◆ **Goal**
Format the entries below as a numbered list, omitting any blank lines and leaving out the pictures.

◆ **Provided entries**
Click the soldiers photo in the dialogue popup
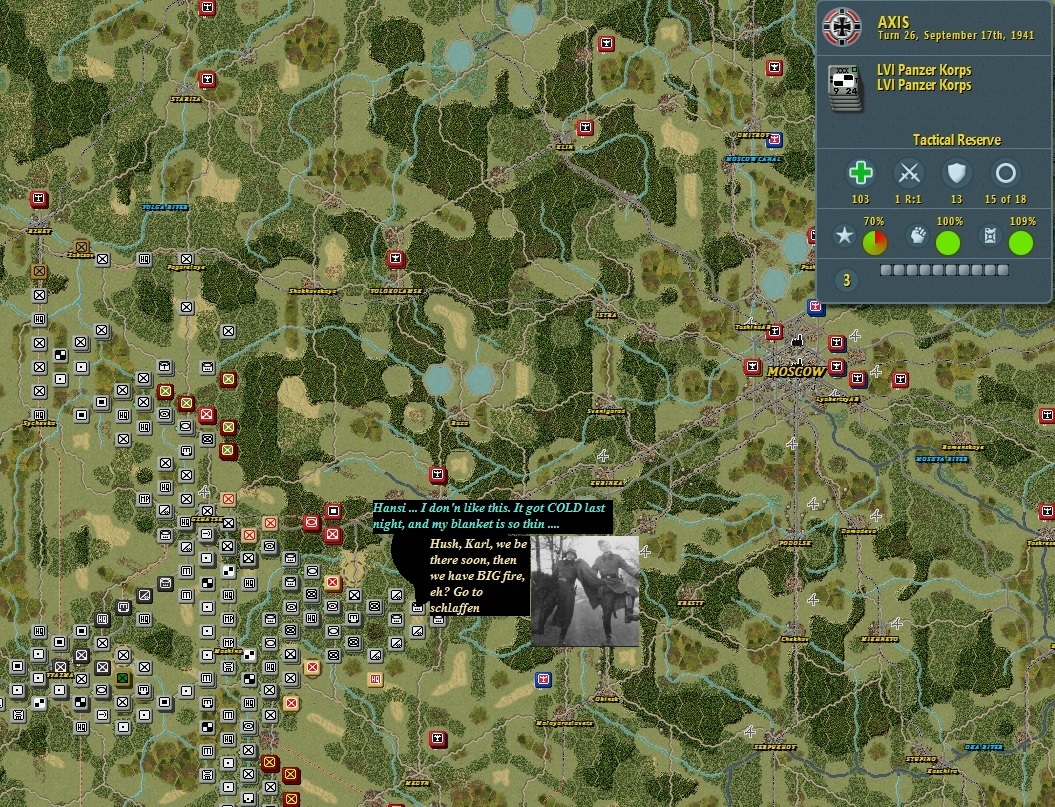Screen dimensions: 1055x807 point(585,590)
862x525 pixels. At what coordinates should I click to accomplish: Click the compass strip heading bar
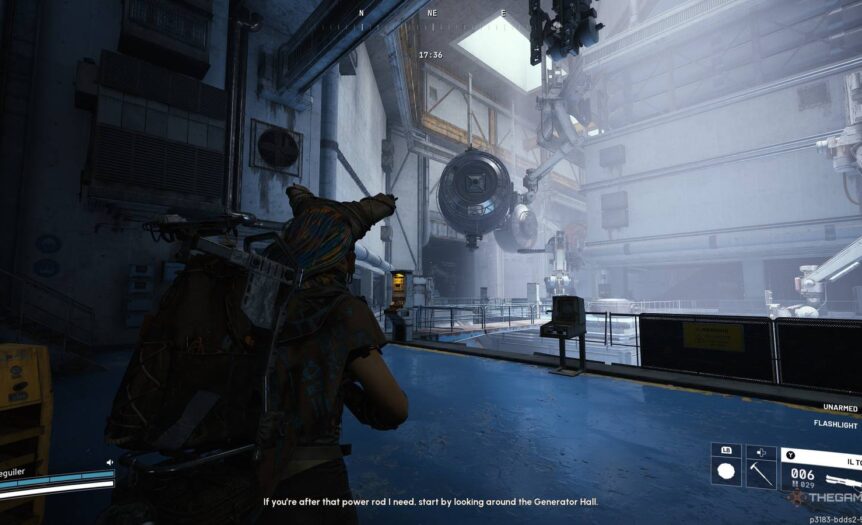pyautogui.click(x=431, y=13)

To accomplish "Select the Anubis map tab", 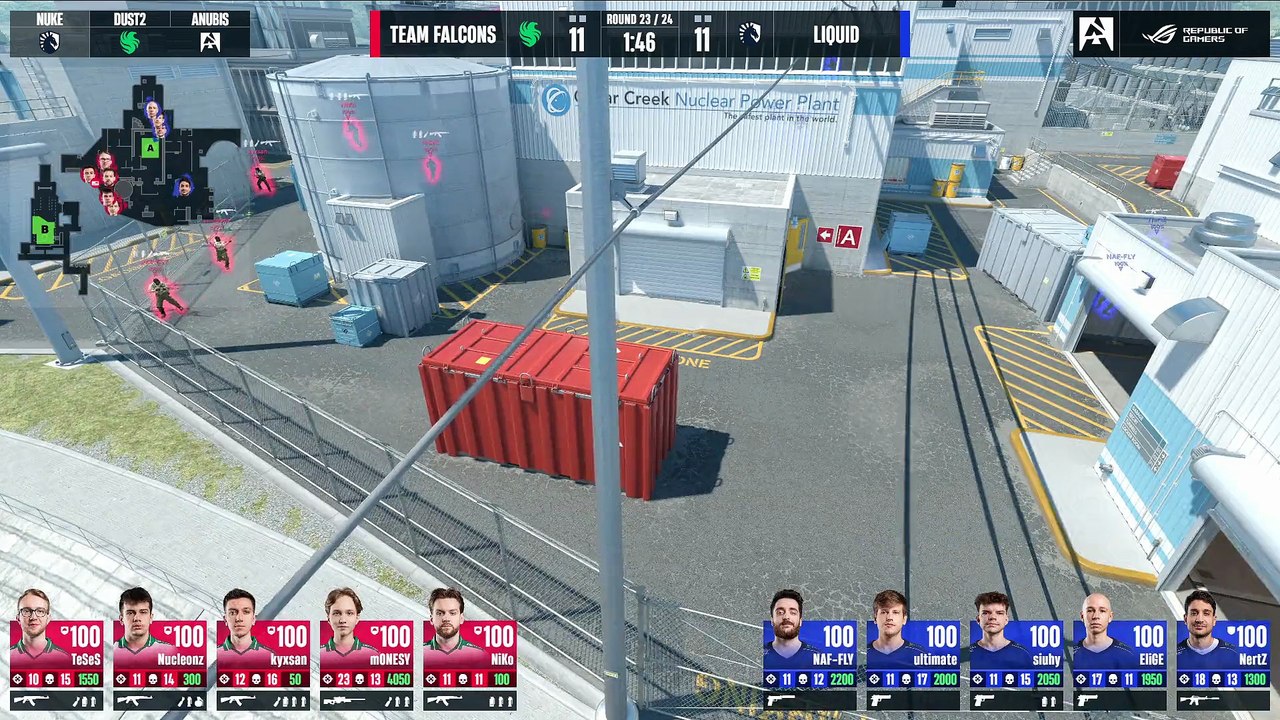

◆ **Task solution**
1. Click the soldiers photo in the dialogue popup
2. Screen dimensions: 1055x807 point(585,590)
3. 862x525 pixels. At what coordinates should I click to accomplish: Click the compass strip heading bar
4. pyautogui.click(x=431, y=13)
5. To accomplish "Select the Anubis map tab", 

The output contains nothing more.